Friday, August 17, 2012

Ryan's seriousness inspires Democratic silliness. By Caroline Baum

No sooner did Republican presidential candidate Mitt Romney announce his choice of Wisconsin Congressman Paul Ryan to be his running mate than the criticism started flowing, fast and furious.
"Right-wing ideologue," declared David Axelrod, President Obama's campaign strategist.
"Plutocrat Ticket," Democratic pundit Paul Begala wrote in the Daily Beast.
"Galt/Gekko 2012," wrote the New York Times' Paul Krugman, referring to the protagonists of Atlas Shrugged and Wall Street.

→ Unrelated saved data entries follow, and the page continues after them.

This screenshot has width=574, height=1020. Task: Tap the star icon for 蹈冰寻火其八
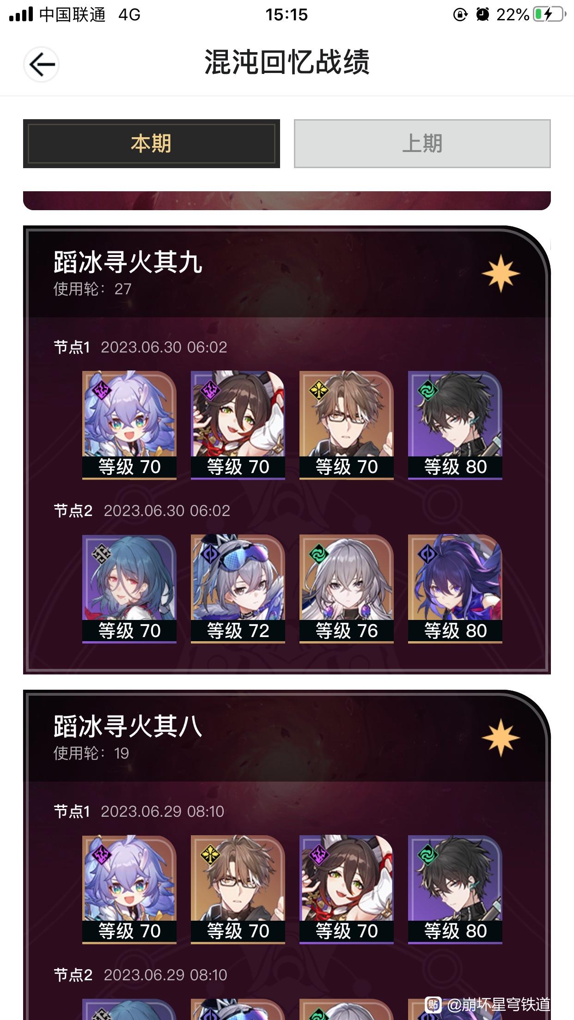pos(501,738)
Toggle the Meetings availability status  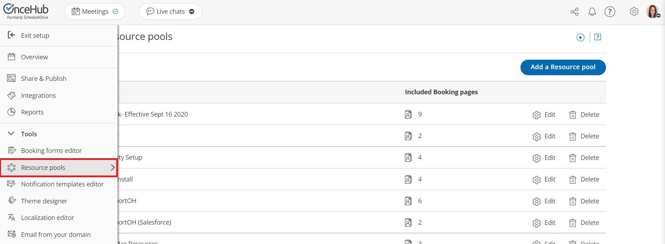click(115, 12)
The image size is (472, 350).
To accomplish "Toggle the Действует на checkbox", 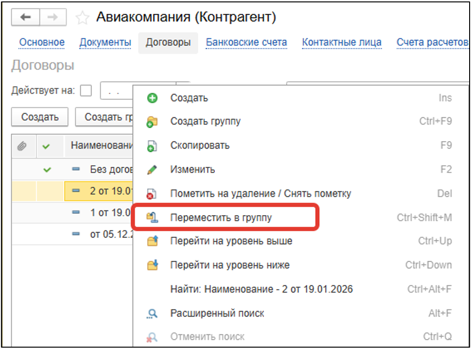I will pos(86,90).
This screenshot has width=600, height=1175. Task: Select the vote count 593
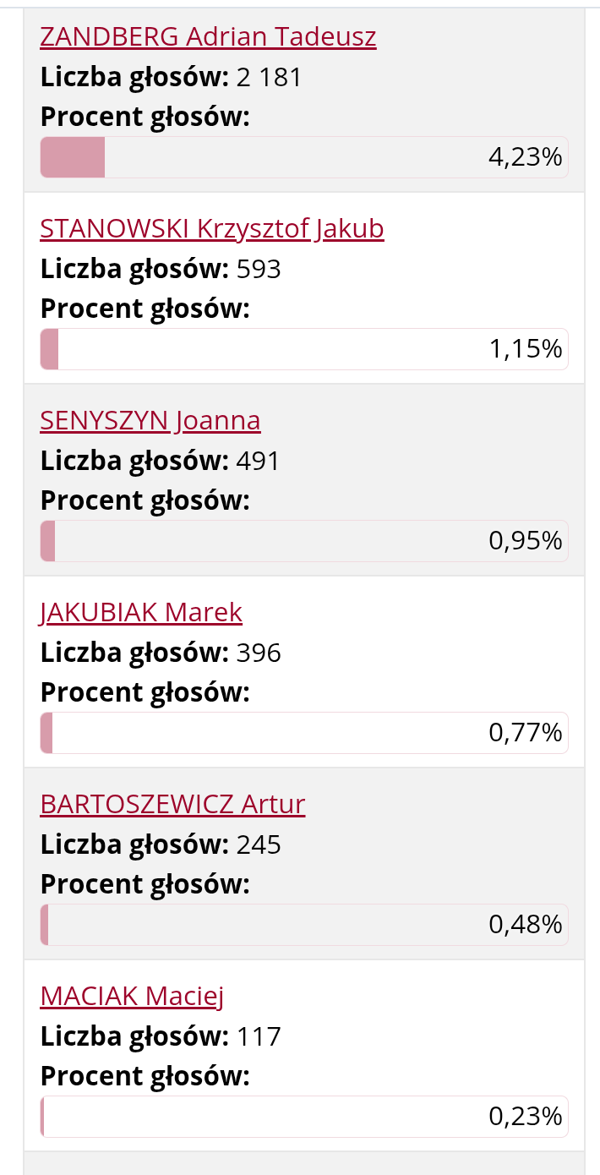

And those were some of the nicer epithets. The Democrats are having a field day with Romney's 13.9 percent effective tax rate in 2010 and Ryan's slash-and-burn budget.
There's nothing the presumptive Republican nominees can do about the attempts to portray them in the worst possible light. (Cue the ad of Granny being thrown out of her wheelchair and over the cliff.) What matters is how they respond.
Frivolous accusations
Why not start with some of the sillier accusations? One is that Romney is running for president to help the rich. Does this make sense? Romney is worth $190 million to $250 million, according to his campaign. He doesn't have to do anything for the rest of his life, and the next 10 generations of Romneys can live in the style they're accustomed to.
As for helping his rich brethren, Romney, like all conservatives, favors letting taxpayers keep more of their own money and decide how to allocate it. It's self-evident that individuals spend their money more efficiently than the government, and stronger growth lifts all boats. It's a compelling argument, if Romney chooses to make it.
The idea that the GOP's goal is to help the rich at the expense of the poor defies logic. The party's ideas on how to help the poor may differ from the Democrats': better education through school choice; creating incentives to work rather than to loaf. But to endure the ordeal of a presidential campaign to help the rich get richer? The rich may earn the lion's share of the income, but they don't control a majority of the votes.
Then there's Medicare. Last weekend, Obama's tweeter-designate posted an image on Twitter with the following text: "Fact: Paul Ryan would end Medicare as we know it by turning it into a voucher program costing seniors up to $6,350 a year more."
The voucher part is true. But Ryan isn't going to end Medicare as we know it; Medicare is going to do that on its own. It has run a deficit since 2008 and will go bust in 2024, according to a 2012 report by its trustees.
Ryan's "Path to Prosperity" would, starting in 2023, offer senior citizens a choice when they become eligible for Medicare: remain in the current program, or receive premium support for private insurance. Sen. Ron Wyden, an Oregon Democrat, teamed up with Ryan to redraft the Medicare proposal earlier this year.
Experts can argue about whether health care lends itself to competition or not. But doing nothing isn't an option. If the articulate Ryan can drive that point home, he will have advanced the debate.
Substantial proposals
Ryan's budget may not suit everyone, but it's a starting point. It calls for lowering tax rates - creating two flat income-tax brackets of 10 and 25 percent, and reducing the corporate rate from 35 percent to 25 percent - and eliminating loopholes. Almost everyone talks about lowering the rates and broadening the base; almost no one gets specific about the details.
Each year, the government loses an estimated $1 trillion to tax exemptions and deductions - known as tax expenditures, because they are really spending in disguise. The biggest losses are a result of the mortgage-interest deduction and the exclusion of employer-provided health-care benefits.
Taking on homeowners, many of whom are underwater on their mortgages, may be a stretch in an election year. But it will serve as an indication of just how serious a Romney-Ryan administration is about getting the debt and deficits under control. So far, neither has spelled out which loopholes he would close, which would probably be political suicide.
Ryan says his plan would eventually boost revenues as a share of gross domestic product to between 18 percent and 19 percent, which is close to the historical average, and reduce federal spending to 20 percent of GDP through cuts to non-defense discretionary outlays.
Ryan, as commentators have noted, is a direct descendant of Ronald Reagan, Jack Kemp, and supply-side economics. That means that, once the excitement about the GOP ticket dies down, Obama will have another catchphrase to deploy in his class warfare: "trickle-down economics."